A low rate of requests to the search api can cause an apdex drop / degraded performance on a Gitaly shard
In https://gitlab.com/gitlab-com/gl-infra/production/-/issues/5031 we saw a file node degradation due to a small set of users (~15) hitting the search api for a single repository, at a combined rate of about 5 per minute. This degradation has a large effect as it caused an apdex drop for an entire Gitaly shard.
These search requests over the public API were resulting in grpc timeouts at rails, so there was no useful information returned but this was resulting in heavy load on the Gitaly server with many short-lived git processes (example)
Ideally we would be throttling these requests better at Gitaly, or some throttling done upstream to prevent these types of requests from impacting performance.
- Is there any optimization we can make at gitaly to make these requests less expensive, especially when the multiple requests are coming in succession?

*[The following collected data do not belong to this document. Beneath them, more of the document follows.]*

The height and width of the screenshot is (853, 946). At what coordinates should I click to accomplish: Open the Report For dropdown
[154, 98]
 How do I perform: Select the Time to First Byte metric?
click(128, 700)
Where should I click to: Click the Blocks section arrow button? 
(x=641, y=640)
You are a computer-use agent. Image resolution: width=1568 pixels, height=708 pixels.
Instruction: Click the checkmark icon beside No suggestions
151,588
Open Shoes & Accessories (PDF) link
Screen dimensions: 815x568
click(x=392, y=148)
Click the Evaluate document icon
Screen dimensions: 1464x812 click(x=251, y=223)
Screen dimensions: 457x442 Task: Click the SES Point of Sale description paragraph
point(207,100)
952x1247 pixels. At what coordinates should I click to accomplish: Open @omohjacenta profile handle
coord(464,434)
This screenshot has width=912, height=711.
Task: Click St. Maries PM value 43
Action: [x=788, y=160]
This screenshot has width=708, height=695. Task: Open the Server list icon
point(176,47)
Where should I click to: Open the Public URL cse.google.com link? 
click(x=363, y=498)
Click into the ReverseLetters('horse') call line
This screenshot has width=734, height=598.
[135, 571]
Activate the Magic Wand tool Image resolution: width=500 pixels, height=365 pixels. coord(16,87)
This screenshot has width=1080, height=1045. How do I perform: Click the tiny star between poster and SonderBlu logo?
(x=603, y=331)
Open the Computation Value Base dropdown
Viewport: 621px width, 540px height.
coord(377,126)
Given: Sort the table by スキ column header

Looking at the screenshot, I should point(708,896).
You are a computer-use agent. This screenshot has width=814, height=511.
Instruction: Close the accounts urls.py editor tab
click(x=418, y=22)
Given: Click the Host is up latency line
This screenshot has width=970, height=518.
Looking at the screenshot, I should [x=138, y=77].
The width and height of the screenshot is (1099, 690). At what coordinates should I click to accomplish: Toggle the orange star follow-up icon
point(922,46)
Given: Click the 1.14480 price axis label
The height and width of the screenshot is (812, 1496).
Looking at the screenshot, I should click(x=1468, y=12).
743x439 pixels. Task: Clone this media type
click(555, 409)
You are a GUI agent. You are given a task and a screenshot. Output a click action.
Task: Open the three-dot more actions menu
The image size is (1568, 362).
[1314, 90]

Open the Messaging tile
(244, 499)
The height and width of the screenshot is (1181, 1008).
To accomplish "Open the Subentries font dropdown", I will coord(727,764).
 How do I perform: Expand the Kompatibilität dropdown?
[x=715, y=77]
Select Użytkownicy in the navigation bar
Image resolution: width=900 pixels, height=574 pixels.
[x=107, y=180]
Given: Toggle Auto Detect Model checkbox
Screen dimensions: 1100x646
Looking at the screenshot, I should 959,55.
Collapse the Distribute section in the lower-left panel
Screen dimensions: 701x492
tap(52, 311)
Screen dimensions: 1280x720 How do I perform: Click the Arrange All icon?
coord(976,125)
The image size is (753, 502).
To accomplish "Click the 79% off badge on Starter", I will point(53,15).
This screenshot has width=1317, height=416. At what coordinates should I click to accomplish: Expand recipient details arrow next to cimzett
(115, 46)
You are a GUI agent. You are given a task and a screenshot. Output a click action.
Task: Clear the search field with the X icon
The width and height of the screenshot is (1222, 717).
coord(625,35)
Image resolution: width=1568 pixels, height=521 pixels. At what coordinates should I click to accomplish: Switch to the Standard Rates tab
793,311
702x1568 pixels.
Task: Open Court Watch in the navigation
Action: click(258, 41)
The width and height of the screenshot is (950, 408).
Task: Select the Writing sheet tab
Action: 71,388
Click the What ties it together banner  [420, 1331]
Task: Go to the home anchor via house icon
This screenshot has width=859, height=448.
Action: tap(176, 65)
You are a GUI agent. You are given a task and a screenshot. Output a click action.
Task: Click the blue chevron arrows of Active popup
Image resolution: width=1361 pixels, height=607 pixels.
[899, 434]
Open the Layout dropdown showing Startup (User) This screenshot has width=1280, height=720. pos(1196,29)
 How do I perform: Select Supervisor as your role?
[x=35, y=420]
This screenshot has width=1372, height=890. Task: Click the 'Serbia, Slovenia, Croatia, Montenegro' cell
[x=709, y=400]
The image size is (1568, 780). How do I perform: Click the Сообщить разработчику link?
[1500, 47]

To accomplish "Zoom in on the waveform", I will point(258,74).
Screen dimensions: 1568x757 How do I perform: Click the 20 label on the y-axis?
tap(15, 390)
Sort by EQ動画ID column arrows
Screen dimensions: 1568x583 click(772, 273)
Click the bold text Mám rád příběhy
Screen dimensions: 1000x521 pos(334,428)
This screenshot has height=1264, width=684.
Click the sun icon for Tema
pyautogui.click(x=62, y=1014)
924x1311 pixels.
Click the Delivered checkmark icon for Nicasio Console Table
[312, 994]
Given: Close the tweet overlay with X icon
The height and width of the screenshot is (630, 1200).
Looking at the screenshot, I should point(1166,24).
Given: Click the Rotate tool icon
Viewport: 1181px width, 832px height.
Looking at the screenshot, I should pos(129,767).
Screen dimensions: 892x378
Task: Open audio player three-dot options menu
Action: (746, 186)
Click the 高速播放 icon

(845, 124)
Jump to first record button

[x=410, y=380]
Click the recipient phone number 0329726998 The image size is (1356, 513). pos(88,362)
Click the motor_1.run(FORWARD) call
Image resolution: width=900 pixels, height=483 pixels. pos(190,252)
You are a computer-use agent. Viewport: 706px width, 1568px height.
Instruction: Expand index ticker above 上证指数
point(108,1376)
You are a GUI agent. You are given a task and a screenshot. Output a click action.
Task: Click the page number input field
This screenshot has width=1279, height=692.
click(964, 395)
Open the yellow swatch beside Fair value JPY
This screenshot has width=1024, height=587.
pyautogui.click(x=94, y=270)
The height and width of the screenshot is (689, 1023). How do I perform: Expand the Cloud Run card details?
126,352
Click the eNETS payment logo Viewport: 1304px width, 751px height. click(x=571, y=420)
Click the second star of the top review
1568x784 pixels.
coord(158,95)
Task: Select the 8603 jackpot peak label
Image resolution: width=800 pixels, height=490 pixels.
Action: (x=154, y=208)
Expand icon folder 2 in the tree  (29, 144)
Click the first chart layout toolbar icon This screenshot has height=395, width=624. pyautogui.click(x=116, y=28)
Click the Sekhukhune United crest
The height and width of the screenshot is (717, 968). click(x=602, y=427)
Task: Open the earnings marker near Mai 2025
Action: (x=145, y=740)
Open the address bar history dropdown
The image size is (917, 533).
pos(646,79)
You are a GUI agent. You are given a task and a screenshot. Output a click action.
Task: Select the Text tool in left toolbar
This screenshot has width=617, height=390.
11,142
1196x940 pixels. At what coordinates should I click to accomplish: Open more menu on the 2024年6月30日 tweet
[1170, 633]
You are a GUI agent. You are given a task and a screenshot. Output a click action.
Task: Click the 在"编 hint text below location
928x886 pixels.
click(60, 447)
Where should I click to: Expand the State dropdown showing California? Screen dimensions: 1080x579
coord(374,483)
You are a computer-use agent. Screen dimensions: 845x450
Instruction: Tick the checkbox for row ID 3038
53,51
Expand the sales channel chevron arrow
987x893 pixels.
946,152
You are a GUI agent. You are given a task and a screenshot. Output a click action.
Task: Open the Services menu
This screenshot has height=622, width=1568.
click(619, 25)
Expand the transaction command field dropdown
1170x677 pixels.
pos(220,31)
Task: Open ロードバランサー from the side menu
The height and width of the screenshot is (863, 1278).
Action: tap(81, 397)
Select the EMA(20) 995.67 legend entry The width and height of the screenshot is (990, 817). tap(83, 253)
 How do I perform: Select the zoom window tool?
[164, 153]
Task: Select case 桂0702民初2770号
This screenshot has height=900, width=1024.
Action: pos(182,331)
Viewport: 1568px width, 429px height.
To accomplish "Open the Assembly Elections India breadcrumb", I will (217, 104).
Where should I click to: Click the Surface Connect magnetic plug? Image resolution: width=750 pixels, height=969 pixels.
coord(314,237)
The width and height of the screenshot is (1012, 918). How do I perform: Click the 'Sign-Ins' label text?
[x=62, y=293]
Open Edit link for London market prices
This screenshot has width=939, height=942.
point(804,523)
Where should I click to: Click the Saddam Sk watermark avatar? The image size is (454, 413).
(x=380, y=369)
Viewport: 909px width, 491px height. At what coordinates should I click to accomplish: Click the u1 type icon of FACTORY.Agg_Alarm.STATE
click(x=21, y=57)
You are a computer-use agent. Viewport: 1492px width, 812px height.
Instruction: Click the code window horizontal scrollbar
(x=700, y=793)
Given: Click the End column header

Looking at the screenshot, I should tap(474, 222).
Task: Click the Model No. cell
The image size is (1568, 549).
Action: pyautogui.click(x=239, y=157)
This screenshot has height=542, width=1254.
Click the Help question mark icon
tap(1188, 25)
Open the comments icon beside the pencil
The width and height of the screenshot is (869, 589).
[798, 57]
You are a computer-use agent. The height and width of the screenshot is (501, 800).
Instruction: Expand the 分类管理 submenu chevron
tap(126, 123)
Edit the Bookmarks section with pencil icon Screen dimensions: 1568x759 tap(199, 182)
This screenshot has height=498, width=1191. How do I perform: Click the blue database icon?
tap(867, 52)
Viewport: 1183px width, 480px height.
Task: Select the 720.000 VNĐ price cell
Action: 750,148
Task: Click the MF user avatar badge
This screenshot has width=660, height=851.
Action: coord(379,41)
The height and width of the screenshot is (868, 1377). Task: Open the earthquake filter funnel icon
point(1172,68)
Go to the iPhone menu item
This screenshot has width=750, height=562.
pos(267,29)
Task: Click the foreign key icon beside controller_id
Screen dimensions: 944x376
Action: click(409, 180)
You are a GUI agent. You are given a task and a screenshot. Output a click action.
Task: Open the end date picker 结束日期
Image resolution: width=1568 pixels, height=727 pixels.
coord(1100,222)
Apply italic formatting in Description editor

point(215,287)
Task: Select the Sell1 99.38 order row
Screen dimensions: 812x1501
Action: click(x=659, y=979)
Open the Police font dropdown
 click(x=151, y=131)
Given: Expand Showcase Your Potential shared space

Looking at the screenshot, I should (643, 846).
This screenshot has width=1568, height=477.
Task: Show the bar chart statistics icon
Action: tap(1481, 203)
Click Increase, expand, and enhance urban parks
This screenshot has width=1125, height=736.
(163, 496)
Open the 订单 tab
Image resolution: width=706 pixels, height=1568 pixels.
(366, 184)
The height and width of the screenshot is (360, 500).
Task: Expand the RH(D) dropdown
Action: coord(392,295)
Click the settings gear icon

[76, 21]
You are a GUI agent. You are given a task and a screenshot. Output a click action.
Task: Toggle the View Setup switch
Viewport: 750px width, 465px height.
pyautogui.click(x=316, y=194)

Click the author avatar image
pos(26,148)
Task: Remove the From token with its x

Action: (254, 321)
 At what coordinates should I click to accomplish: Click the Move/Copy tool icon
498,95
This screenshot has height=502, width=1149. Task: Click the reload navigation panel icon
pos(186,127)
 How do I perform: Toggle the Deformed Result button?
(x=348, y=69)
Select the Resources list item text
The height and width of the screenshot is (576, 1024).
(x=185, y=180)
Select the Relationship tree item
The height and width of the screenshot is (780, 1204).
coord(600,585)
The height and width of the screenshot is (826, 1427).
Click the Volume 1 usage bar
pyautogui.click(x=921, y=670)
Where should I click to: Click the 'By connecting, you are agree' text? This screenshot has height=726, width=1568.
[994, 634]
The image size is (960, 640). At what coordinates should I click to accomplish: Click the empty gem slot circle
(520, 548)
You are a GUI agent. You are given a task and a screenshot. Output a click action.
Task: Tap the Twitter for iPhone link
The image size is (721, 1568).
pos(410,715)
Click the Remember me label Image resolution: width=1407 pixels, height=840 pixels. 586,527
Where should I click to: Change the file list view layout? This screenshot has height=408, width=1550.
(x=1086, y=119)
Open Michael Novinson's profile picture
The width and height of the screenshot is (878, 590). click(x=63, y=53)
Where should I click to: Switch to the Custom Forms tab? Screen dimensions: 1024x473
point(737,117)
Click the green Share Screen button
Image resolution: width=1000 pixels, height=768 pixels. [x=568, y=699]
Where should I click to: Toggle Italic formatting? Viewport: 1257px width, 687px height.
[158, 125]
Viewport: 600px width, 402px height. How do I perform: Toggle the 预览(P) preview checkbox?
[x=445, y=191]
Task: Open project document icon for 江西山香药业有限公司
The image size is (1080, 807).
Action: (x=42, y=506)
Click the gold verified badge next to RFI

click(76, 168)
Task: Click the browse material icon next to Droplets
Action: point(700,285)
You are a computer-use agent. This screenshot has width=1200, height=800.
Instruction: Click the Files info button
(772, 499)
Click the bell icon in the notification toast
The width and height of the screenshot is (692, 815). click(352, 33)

- Does it make sense that we are seeing grpc timeouts at Rails but requests are succeeding at Gitaly? do we need to adjust timeouts? (see https://gitlab.com/gitlab-com/gl-infra/production/-/issues/5031#note_613929449)
- How exposed are we with the
/searchAPI endpoint if it is this simple to degrade performance by searching a single project?
For now, labeling this as Category:Gitaly until we decide where it should go.